Geotechnical field investigations were integral to our design process. A large-diameter watermain connecting the Burloak Water Purification Plant with the Kitchen Reservoir would get the job done. The challenge, though, was to create a design that didn’t disturb environmentally sensitive areas, the at-risk species that live there, or existing rail, highway, and hydro facilities. From the earliest days of this consulting engineering services engagement, the geotechnical insight we uncovered became our guide and single source of truth. With that insight in hand, we landed on a tunnelled watermain solution as the best possible route forward.
How did we bridge the unique geotechnical findings with innovative design features? The 6.7 km long tunnelled watermain was conceived with only four shaft sites. This allowed general contractors to minimize impacts on the highly sensitive Bronte Creek , as well as several other at-grade features they would need to cross. By creating a permanent shaft and service building to house the watermain as it rose to grade, our design allowed most of the construction to take place without disturbing local residents.

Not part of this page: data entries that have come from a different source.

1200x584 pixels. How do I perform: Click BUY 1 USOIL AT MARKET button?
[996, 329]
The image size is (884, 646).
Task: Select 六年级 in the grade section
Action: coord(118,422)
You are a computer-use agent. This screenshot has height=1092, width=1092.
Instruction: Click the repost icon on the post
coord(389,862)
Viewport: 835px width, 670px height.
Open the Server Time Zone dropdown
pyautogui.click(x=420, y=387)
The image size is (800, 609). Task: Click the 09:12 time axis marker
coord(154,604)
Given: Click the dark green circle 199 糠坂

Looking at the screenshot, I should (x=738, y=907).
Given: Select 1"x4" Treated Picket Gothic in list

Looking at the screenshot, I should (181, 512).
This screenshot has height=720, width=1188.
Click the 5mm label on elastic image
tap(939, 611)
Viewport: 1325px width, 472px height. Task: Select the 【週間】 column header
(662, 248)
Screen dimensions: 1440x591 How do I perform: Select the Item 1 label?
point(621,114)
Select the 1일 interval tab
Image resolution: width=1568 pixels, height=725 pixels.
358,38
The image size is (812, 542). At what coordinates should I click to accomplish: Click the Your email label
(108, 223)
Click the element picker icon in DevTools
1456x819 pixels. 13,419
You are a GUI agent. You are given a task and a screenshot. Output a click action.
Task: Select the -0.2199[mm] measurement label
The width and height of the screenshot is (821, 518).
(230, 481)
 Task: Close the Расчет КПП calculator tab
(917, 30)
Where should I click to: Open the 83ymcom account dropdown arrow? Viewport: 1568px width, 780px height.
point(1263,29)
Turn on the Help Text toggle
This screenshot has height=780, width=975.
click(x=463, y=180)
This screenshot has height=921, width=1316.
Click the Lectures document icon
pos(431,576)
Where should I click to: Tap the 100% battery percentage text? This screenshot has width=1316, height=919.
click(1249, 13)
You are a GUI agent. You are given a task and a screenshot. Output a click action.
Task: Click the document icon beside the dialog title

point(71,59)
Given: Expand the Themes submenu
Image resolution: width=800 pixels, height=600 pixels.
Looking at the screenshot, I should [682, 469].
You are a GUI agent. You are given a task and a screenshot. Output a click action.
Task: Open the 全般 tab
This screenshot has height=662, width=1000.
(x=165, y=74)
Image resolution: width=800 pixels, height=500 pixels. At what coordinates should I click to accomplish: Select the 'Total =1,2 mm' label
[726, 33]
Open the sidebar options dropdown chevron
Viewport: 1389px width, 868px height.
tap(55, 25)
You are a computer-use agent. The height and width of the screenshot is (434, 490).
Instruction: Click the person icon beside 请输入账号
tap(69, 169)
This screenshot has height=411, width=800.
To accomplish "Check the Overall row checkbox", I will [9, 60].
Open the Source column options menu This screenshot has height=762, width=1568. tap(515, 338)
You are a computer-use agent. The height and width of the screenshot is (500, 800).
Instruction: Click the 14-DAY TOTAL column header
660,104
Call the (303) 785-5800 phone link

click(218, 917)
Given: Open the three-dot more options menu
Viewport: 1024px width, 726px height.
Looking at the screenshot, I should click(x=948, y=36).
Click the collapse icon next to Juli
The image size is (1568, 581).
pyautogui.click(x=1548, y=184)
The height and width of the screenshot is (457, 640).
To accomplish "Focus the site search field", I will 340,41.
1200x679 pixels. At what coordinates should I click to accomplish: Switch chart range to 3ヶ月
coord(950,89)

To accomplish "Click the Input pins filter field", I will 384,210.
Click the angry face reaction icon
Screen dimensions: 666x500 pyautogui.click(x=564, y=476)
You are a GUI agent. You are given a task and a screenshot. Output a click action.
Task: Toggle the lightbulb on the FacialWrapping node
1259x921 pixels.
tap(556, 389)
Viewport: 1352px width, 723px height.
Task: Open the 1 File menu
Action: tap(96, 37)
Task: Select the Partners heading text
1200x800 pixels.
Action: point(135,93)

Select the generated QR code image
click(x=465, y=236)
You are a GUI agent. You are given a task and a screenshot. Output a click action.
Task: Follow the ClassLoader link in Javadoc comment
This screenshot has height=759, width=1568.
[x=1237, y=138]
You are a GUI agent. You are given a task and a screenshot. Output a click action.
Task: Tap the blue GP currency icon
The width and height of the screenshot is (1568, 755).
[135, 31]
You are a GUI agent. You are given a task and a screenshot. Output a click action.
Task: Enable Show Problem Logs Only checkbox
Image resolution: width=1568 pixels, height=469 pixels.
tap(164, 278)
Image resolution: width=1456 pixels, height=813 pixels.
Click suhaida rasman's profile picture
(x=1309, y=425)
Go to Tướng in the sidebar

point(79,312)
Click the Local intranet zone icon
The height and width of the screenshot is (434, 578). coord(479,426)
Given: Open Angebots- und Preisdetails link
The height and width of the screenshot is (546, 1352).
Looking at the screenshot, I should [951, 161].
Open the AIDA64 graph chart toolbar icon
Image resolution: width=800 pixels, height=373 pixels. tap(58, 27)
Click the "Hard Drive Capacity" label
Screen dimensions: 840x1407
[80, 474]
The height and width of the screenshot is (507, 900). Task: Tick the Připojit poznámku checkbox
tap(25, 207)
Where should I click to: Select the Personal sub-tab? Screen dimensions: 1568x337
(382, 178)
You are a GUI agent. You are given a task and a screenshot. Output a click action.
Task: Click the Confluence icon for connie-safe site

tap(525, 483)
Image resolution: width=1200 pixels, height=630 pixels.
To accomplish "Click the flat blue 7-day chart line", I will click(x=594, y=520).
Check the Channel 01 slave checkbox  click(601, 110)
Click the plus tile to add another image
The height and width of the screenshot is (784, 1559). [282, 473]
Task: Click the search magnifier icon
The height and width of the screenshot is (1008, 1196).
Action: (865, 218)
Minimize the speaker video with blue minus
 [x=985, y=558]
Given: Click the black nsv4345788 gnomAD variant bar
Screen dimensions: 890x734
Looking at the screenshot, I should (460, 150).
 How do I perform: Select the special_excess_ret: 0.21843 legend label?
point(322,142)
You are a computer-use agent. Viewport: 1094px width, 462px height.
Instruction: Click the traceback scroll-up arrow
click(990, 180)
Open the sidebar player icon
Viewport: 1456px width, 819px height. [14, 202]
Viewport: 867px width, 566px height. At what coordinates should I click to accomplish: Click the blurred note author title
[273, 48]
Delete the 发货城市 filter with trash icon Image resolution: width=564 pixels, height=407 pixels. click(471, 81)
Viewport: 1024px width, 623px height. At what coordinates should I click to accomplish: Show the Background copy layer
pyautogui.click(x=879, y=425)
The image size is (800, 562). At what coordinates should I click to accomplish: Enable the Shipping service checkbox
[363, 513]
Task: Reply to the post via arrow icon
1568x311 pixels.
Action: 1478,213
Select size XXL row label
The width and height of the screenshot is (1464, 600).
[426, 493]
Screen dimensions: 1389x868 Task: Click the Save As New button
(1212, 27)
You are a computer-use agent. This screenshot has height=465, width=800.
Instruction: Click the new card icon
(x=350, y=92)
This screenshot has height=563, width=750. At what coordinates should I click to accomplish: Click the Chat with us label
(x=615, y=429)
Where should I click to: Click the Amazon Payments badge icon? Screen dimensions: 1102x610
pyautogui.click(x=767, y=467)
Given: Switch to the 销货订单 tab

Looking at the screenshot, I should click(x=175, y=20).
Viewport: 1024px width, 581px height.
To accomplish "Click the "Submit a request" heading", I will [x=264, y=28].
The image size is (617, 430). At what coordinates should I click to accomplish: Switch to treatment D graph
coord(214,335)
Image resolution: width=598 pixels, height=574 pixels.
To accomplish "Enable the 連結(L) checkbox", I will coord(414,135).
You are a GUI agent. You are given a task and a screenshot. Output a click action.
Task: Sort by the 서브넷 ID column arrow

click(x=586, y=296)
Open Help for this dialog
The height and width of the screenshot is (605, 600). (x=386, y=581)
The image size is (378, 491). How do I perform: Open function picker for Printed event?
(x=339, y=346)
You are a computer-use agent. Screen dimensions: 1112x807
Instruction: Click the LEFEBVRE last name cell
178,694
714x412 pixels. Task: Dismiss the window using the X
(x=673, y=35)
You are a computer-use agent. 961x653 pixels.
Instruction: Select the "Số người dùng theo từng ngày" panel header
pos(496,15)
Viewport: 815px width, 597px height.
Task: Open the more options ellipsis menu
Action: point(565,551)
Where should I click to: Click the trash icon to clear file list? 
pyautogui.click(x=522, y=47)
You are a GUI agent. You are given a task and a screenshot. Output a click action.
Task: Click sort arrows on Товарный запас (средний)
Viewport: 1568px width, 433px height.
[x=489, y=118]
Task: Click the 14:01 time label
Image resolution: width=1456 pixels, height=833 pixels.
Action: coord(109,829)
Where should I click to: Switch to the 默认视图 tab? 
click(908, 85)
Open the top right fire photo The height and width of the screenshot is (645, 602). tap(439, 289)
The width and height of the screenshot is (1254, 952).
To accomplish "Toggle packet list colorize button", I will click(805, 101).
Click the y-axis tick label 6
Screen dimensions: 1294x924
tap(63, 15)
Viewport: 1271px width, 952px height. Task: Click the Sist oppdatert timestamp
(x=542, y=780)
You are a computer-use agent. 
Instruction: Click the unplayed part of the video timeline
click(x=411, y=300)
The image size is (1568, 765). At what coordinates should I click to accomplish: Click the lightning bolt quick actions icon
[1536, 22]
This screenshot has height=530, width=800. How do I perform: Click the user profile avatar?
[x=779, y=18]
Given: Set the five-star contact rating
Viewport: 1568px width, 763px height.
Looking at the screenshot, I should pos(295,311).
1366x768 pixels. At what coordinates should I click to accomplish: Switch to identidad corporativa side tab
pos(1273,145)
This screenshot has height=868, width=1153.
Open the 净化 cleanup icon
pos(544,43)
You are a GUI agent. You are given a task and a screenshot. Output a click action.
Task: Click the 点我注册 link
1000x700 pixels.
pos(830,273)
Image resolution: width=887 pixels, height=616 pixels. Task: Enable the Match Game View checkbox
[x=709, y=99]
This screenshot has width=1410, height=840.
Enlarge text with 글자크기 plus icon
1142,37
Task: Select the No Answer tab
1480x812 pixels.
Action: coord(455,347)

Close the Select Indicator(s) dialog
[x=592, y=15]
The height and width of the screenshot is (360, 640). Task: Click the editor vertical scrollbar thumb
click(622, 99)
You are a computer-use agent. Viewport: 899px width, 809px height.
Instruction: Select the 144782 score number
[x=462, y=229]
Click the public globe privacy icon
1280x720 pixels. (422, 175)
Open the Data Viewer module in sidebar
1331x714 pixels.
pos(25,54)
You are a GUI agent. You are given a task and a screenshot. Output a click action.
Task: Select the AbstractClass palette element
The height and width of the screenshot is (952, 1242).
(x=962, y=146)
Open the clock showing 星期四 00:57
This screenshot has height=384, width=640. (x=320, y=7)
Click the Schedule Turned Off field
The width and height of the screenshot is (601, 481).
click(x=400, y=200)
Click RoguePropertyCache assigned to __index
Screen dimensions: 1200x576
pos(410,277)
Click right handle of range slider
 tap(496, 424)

This award-winning design also included what was then a region first: zero-leakage pressure testing. This is the most challenging test of its kind in the industry. This future-forward assessment saw the watermain hold a pressure of 150 psi for three hours straight—with zero leakage. At points plunging 60 m deep, the tunnelled watermain was built to perform efficiently, while integrating naturally into the surrounding environment.
Fast-forward to now, and Halton can rest assured: we’ve prepared the region for future growth, all while respecting nature, and the environmental features, that make this part of Ontario so very special.